Well, that's just about the most perfect Election Day that I can imagine. Barack Obama was decisively re-elected, winning every swing state except North Carolina (and possibly Florida). Obama won by enough that none of the "he stole the election" arguments will hold any water.
Same-sex marriage was on the ballot in four states, and won in all four, and I'm immensely proud that the state of my birth, Minnesota, became the first in the nation to vote to reject a constitutional marriage amendment.
All three Republican Senate candidates who said disgraceful things about rape went down to defeat. And the Tea Party was exposed for what it's always been: Republican extremism by another name, whose primary effect on politics has been the nomination of a parade of clowns going down to easy defeat.
The pollsters and pundits I trust were right and the ones I distrust were wrong.
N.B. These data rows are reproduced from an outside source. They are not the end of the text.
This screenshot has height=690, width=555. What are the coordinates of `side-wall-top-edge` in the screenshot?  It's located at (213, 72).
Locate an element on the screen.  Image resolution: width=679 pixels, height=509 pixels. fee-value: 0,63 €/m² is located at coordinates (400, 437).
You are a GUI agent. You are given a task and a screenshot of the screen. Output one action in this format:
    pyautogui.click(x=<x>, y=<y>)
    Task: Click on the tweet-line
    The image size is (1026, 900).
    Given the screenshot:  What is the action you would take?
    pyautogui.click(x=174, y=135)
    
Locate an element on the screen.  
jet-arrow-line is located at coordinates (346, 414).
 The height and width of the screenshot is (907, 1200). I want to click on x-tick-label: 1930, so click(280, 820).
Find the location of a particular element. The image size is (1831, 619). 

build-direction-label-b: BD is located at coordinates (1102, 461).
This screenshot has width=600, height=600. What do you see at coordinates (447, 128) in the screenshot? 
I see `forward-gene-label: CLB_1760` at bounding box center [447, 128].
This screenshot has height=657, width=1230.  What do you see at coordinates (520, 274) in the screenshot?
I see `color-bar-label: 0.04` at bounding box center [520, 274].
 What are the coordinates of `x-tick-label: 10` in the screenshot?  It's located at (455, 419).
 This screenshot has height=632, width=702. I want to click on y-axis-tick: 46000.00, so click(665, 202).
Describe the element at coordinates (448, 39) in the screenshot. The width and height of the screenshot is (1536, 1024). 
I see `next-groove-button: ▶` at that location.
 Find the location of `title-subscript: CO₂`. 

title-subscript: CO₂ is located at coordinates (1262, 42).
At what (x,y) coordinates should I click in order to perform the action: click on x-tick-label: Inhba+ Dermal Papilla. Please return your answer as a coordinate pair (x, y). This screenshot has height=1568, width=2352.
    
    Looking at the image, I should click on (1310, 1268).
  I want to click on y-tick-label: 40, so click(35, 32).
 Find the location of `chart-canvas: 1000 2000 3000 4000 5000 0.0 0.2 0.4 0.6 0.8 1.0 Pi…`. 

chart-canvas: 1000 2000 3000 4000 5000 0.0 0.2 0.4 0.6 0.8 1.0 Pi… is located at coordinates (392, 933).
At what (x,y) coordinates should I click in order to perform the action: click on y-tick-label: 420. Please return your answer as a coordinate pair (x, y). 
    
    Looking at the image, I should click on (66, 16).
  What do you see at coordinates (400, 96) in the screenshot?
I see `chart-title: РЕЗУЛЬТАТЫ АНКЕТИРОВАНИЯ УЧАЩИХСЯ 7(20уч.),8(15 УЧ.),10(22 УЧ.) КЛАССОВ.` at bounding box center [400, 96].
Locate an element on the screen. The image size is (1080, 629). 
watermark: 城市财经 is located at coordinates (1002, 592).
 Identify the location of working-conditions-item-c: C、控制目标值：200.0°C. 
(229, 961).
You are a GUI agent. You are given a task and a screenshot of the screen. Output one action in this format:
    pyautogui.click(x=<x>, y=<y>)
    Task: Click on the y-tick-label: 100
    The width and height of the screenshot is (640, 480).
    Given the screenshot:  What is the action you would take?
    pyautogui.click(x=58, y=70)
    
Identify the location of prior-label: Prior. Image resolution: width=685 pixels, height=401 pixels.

And the racists, the reactionaries and the idiots who have spent the past four years frothing at the mouth over Barack Obama being president were handed a decisive verdict: You're wrong, you're from the past, and the America you long for is gone and never, ever coming back.
Here's my Philly Post column about the election, one that was really four years in the making.
One more thought: Barack Obama was president when both of my sons were born. He's probably the first famous person my older son ever recognized on TV, and my younger son was with me in the voting booth. That Obama will be president for four more years, and will almost certainly be the first president my children remember, is something of which I'm immensely grateful.